As a freshman, I flirted with the idea of pursuing chemistry. But I couldn’t be sure it was for me until I took organic chemistry. There are, from what I can tell, two groups of students who decide to take organic chemistry: pre-med students who have to be there and chemistry enthusiasts who want to be there. Since I chose to take the course and generally enjoyed the content (excluding the physical manifestations of stress that would materialize the week before exams), I couldn’t commiserate with the former group. Yet I didn’t feel fully a part of the other group, either.

As I walked back to my dorm from class one day, a friend from lecture asked me what my favorite element was. I didn’t have an answer for him, and I still don’t have a particular affinity for any elements on the periodic table. But on that trek home from class, I learned he’s had his favorite element picked out since he was 5. This was incredibly worrying for me at the time, as I clearly lacked the intrinsic passion my classmates harbored for chemistry. I felt like I didn’t love it enough — certainly not enough to declare my undying passion with a laptop sticker.

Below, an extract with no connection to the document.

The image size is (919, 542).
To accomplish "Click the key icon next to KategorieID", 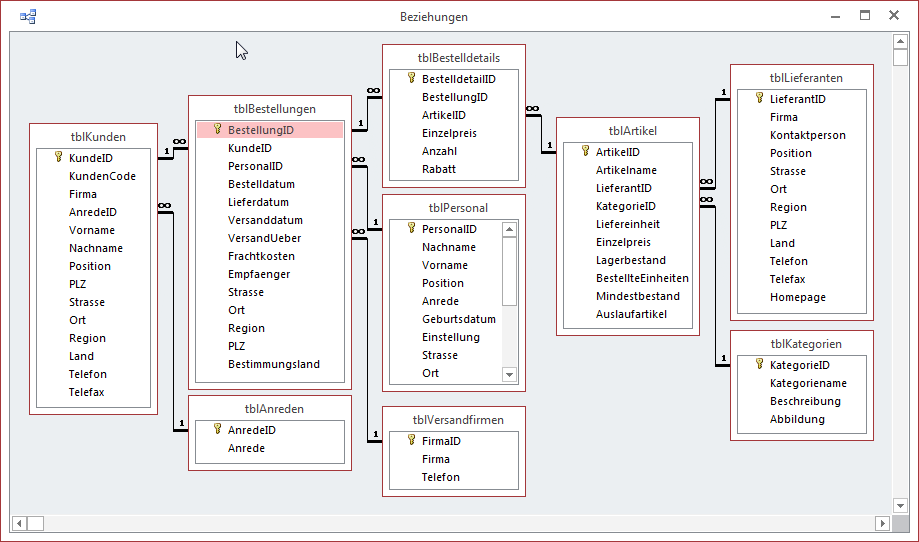I will (759, 365).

However, stickers are not permanent, no matter how much I might cringe at the thought of the ugly scratched-off residue on the back of a laptop. My interests and activities can and will change, regardless of how soul-defining they feel in the moment. Furthermore, the most deliberate choices may be indiscernible to public perception.

As I was attempting to write one Sunday evening in the League, I couldn’t help but notice a student studying behind me. LSA junior Taylor Stacy was a vision in pink: pink headphones, two pink water bottles (one a Stanley), a pink laptop with pink stickers and a pink pen in her hand. Yet, this aesthetic choice has a deeper meaning than what meets the eye. 

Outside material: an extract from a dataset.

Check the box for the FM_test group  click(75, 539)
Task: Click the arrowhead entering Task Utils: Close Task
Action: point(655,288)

After watching “Legally Blonde” during a particularly difficult time in her life, Stacy was inspired. 

“I was like I’m going to do it, I’m going to be the Elle Woods of medicine, and I am going to pull it together. And so it’s just kind of been my thing ever since,” Stacy said as she commented on the story behind her all-pink presence.

While pink is a requirement for her laptop stickers, Stacy has dedicated hours to finding stickers that “fit” on shopping sites like RedBubble. “It makes me happy to see it all nice and matching and pink, but I also do not want to put things on there that give people an image of me that is not totally true,” said Stacy. This means stickers repping political causes she truly stands for, the neurotransmitter dopamine, Dolly Parton, Trixie Mattel and, of course, cats.

I now view my college experience the way Simakas views her stickers; it is just an amalgamation of classes that I like more than others. I’ve learned to lessen the pressure of defining myself for others’ perception and have been actively trying to do things simply because I enjoy them, instead of worrying about if it is truly my thing or if my characteristics sort me into a specific activity — like writing! My water bottle (a recently purchased HydroFlask) may remain stickerless. But from all the bare Stanley cups I’ve seen on campus, I won’t be alone in this nakedness.